TASK STATEMENT
The requested output is every line from the one with "qemu-user_10.2.1+ds-1ubuntu6_amd64v3.deb (108, 2120)" through the last line below, printed exactly.

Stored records
○ ○ ○ ○ ○

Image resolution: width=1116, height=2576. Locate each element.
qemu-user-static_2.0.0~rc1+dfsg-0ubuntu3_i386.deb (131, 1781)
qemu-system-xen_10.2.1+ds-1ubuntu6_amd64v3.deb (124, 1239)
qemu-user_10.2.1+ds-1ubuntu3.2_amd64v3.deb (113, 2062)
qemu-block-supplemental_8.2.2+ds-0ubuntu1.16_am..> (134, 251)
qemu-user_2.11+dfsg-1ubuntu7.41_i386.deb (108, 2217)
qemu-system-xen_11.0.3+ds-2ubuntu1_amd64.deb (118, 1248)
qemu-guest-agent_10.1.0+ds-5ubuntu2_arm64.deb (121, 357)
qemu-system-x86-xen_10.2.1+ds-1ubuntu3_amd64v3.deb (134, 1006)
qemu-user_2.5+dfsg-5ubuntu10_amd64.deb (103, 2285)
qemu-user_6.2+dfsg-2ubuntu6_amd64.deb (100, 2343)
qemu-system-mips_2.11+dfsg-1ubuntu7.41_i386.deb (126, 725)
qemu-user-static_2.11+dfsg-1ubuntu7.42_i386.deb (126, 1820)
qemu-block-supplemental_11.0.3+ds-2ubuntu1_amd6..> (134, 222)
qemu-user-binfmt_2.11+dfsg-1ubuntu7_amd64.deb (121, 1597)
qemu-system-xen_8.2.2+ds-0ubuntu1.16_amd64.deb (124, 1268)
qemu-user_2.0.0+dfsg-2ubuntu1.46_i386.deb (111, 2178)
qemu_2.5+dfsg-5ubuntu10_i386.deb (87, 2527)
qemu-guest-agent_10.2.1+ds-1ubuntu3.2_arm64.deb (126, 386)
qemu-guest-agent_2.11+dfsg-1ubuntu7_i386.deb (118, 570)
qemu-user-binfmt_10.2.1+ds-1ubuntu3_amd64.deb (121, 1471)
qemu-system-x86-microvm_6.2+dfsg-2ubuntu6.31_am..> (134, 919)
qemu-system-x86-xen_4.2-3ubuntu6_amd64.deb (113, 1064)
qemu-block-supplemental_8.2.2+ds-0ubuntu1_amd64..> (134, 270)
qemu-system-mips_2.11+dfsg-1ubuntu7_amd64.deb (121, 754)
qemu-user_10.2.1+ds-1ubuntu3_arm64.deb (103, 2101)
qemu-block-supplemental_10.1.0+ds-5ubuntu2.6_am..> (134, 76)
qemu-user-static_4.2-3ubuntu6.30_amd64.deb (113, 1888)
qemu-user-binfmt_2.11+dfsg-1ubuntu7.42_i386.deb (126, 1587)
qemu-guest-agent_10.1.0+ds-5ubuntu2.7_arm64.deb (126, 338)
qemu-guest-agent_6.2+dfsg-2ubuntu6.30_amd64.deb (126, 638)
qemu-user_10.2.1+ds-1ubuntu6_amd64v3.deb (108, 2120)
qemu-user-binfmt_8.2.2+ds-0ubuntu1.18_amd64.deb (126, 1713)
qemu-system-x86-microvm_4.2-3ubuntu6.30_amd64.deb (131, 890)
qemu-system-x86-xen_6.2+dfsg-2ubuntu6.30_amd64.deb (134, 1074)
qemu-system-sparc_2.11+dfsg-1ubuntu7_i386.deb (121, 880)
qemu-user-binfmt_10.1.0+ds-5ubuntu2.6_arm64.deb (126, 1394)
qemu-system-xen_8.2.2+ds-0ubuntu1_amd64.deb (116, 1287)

○ ○ ○ ○ ○

OUTPUT FOR THIS TASK
qemu-user_10.2.1+ds-1ubuntu6_amd64v3.deb (108, 2120)
qemu-user-binfmt_8.2.2+ds-0ubuntu1.18_amd64.deb (126, 1713)
qemu-system-x86-microvm_4.2-3ubuntu6.30_amd64.deb (131, 890)
qemu-system-x86-xen_6.2+dfsg-2ubuntu6.30_amd64.deb (134, 1074)
qemu-system-sparc_2.11+dfsg-1ubuntu7_i386.deb (121, 880)
qemu-user-binfmt_10.1.0+ds-5ubuntu2.6_arm64.deb (126, 1394)
qemu-system-xen_8.2.2+ds-0ubuntu1_amd64.deb (116, 1287)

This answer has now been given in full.